もちろん裏面には現代日本のそれと同じく、滑り止め用の溝を掘っている。
その革を丈夫な布で覆って履き物の形にし、紐を通した。
靴の中には下敷きも配備。
何のことはない。
現代日本の運動靴に近いものを拵えてみたのだ。
ただ、ここが俺と云うか、がさつな男の限界だろう。
機能性だけを重視し、デザインには凝らなかった。
それを見かねたマイマザーが、アップリケでブタさんの顔を縫い付けて、何とも可愛らしい子供用の布靴が完成したのだった。
「にーた! この靴、動きやすい! それに、可愛いっ!」
底辺部分の革以外は布製だから、そりゃ軽かろう。
あと可愛いのは母さんの手柄だ。俺じゃないぞ。
「アルト様。この布靴は、庶民用に普及するのでは? 下敷きを入れるというのも、大変に良いアイデアです」
「うん。まあ、売れなくはないだろうね。つま先に薄い鉄板を入れてスパイクを付ければ、冒険者用の靴も作れるかもね」
「それはエッセン名義ですね!? 底辺部分だけを靴職人か革職人に発注すれば、残りの部分は当商会の被服部門でも作成できるでしょう。そうすれば安価で商品を提供できるようになります。これは既存の靴の常識を塗り替える、優れた発明品ですよ」
別に売り物として考えていた訳では……。
まあ、お金に代わってくれるなら、それでも良いんだけどさ。
一応、アップリケの部分を、企業のロゴや何かのマークにすれば、ブランドの宣伝か同一チームの証に出来るのでは、とも付け加えておいだが。

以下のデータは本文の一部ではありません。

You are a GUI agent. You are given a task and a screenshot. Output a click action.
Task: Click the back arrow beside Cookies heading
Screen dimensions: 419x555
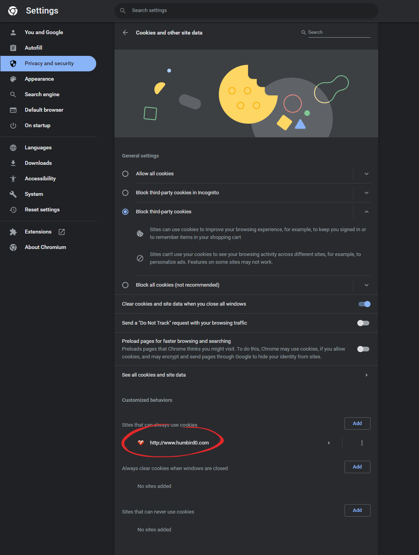tap(125, 33)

「にーた、にーたぁ! この服、可愛い! ふぃー、気に入った!」
くるりんと回って、全身をアピールするマイエンジェル。
母さんの作った服は、ご丁寧に『ブタさんのしっぽ』まで付いている。
「ふへへ……! ふぃーがブタさん……っ」
機嫌が良いのか、おしりをふりふり。
「ぶーぶーブタさん、ぶぅぶぶー」
鼻歌まじりに、おしりをふりふり。
「にーた、だっこ!」
両手を広げて、だっこのおねだり。
「フィー。気に入ってくれたのは嬉しいけど、服を作ってくれた母さんにお礼を云おうな?」
「うんっ! おかーさん、ありがとーございますっ!」
「どういたしまして。フィーちゃんが喜んでくれて、私も嬉しいわー」
ニッコリ微笑むマイマザー。苦労が報われた瞬間なのだろうな。
「よしよし。ちゃんとお礼を云えるフィーは良い子だな」
「ふへへーっ! ふぃー、にーたに褒めて貰えた! ふぃー嬉しい! ふぃー、にーた好きっ! ふぃー、これからも、お礼云う!」
うん。我が家の天使様は良い子なんだ。
「よし、写真機を持ってこよう! フィーの可愛らしさを、しっかりと納めておかなくては!」
「あ、待ってアルちゃん。それなら、アルちゃんたちも着替えないと?」
なんですと?
俺も、着替え……?
「うっふふ~! この『動物さんの服』、アルちゃんとノワールちゃんの分も作ってあるのよ! あと一応、エイベルの分も!」
いや、エイベルは着てくれないだろう。凄く見て見たいけどさぁ。
あと、俺も恥ずかしくて、こういうのはちょっと……。
「ふふふー。だ~め!」
ガシッと掴まれ、連行される。
「う、うおぉっ!? は、離せぇっ! 離してくれぇっ!」
「さ、行きましょ、行きましょ?」
……こうしてこの世に超貴重な可愛い写真と、抹殺したい過去が同時に誕生したのだった。